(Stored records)
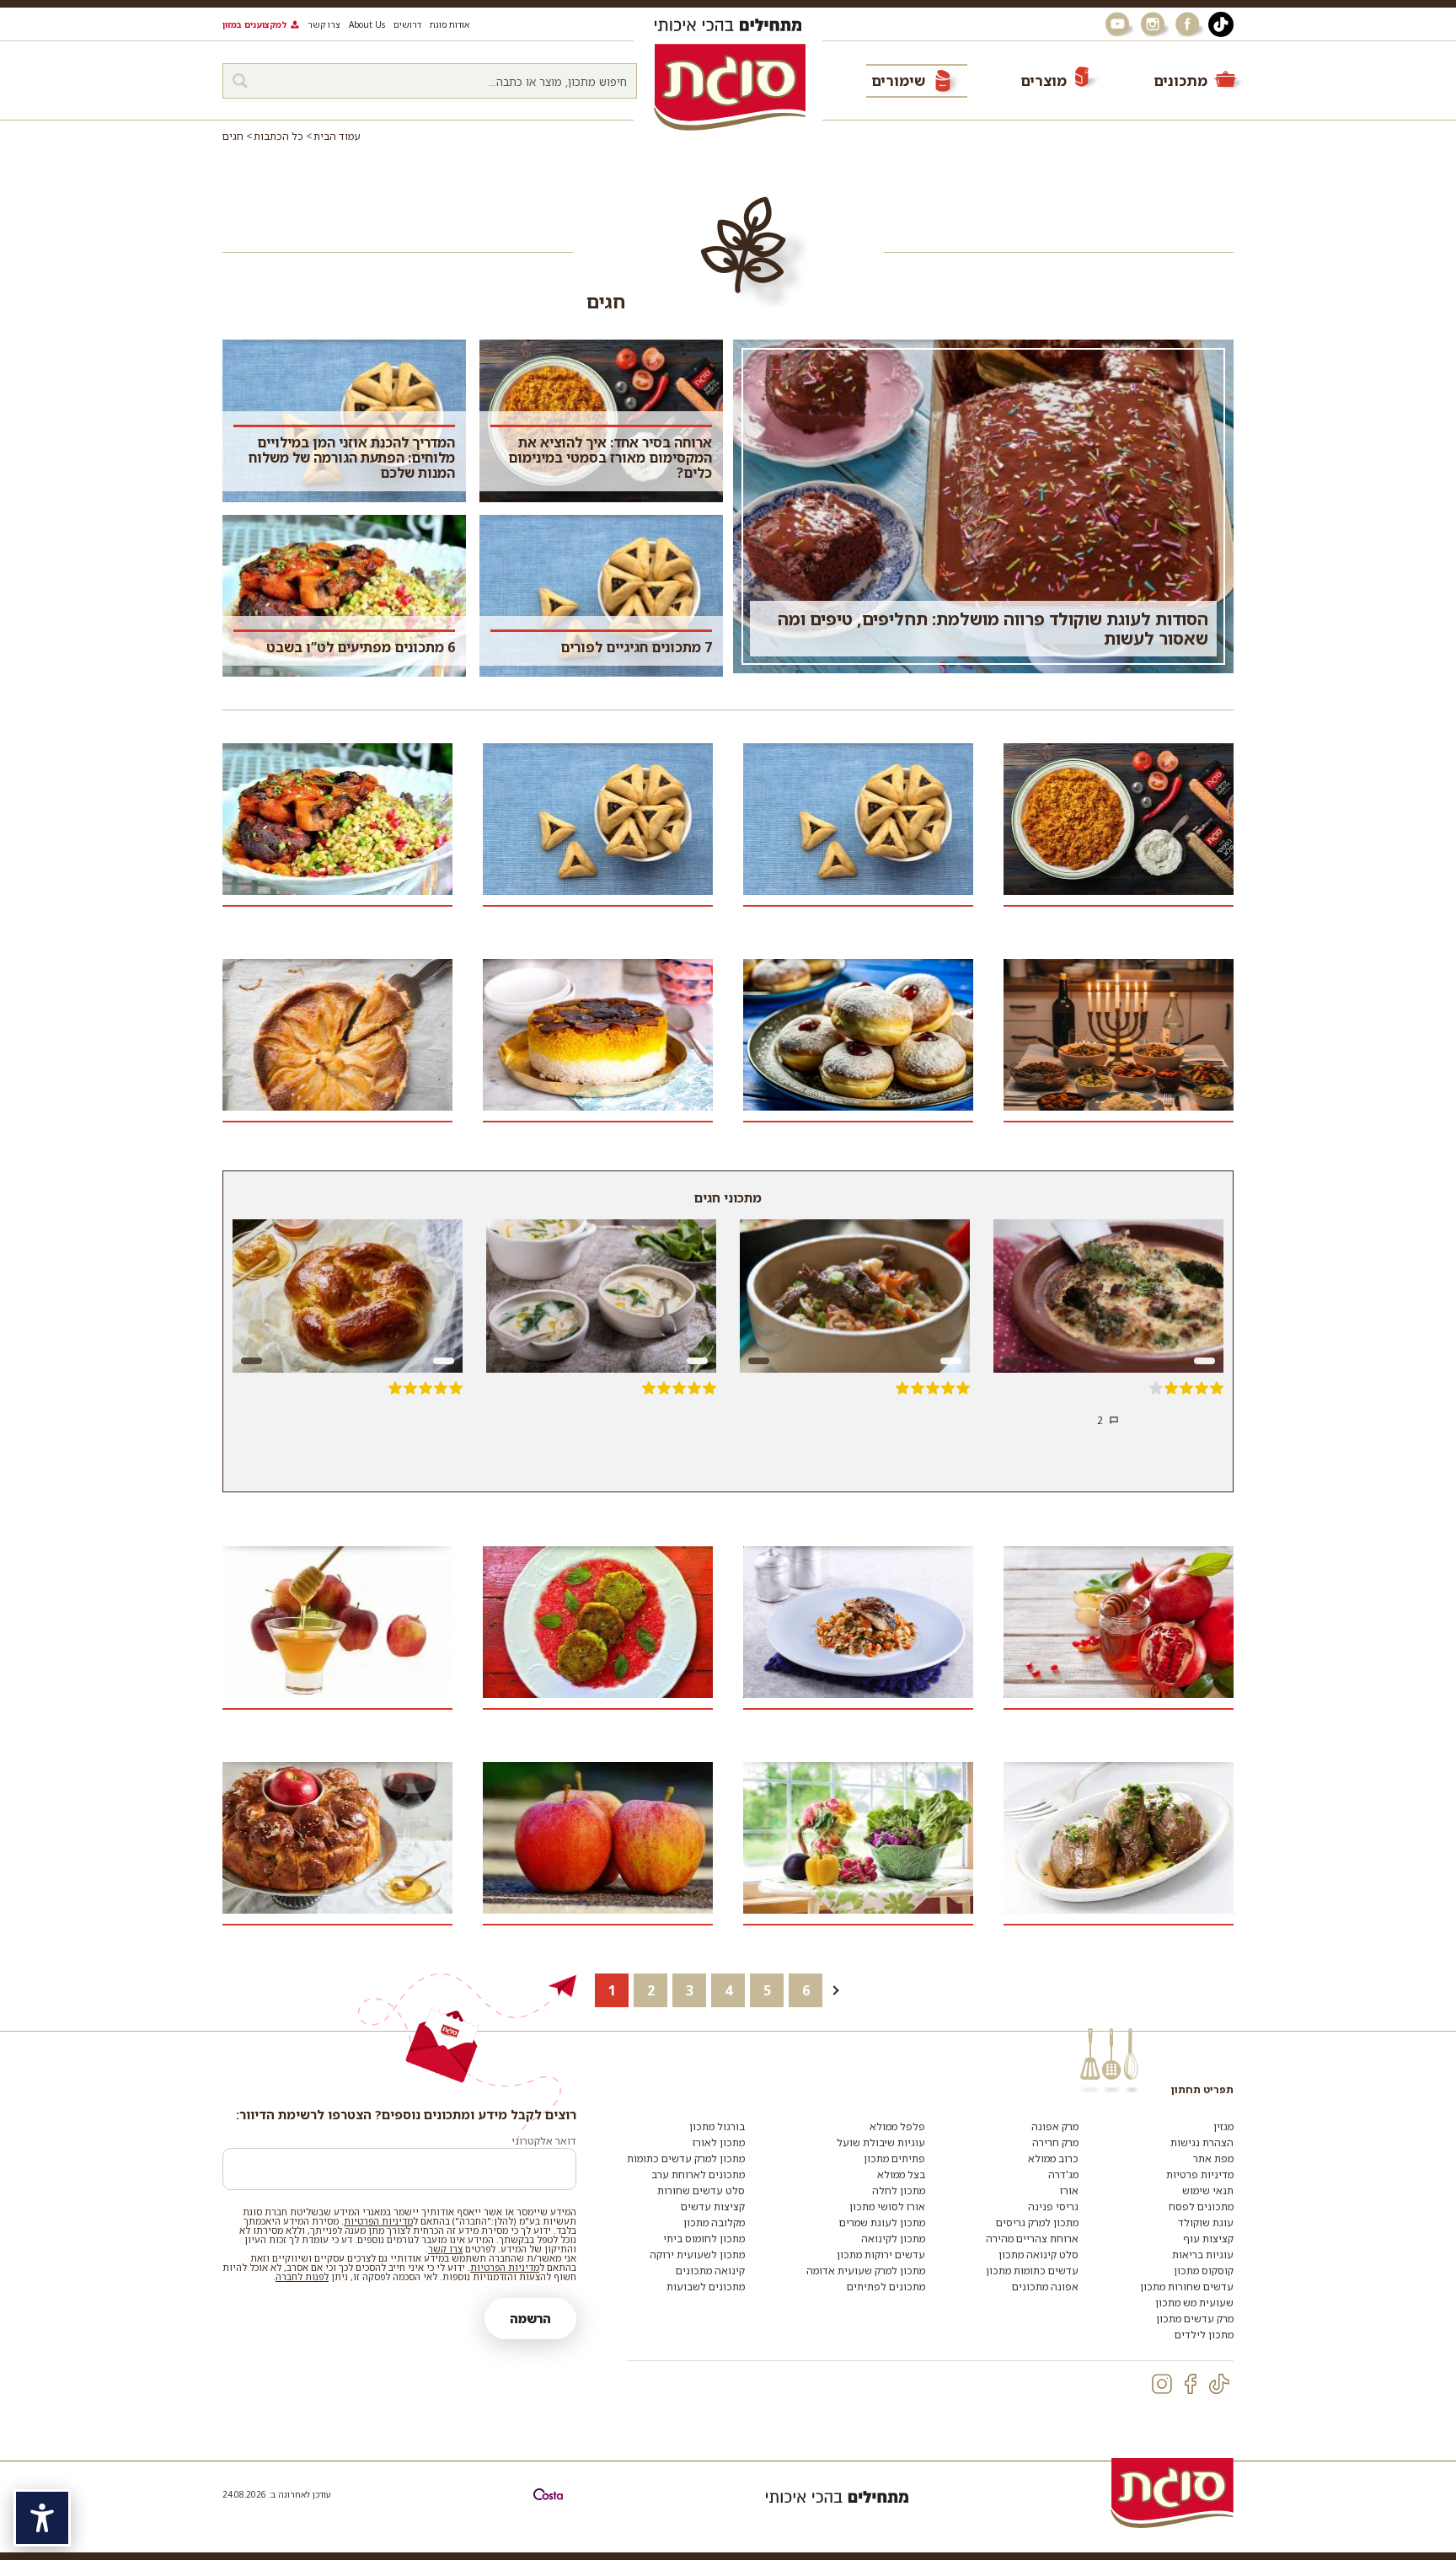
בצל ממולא (901, 2174)
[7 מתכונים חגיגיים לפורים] (598, 827)
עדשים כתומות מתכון (1032, 2270)
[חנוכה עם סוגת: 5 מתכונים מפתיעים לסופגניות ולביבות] (858, 1043)
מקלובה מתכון (714, 2222)
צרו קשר (324, 24)
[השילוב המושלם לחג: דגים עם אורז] (858, 1630)
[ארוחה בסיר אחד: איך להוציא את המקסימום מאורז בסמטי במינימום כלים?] (1119, 827)
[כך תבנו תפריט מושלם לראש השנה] (1119, 1630)
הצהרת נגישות (1202, 2142)
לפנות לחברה (302, 2276)
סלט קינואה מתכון (1038, 2254)
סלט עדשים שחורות (701, 2190)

▶ **What needs to be done**
Show me every line of the entries above that holds "מתכון".

▶ **Written solution**
עדשים כתומות מתכון (1032, 2270)
מקלובה מתכון (714, 2222)
סלט קינואה מתכון (1038, 2254)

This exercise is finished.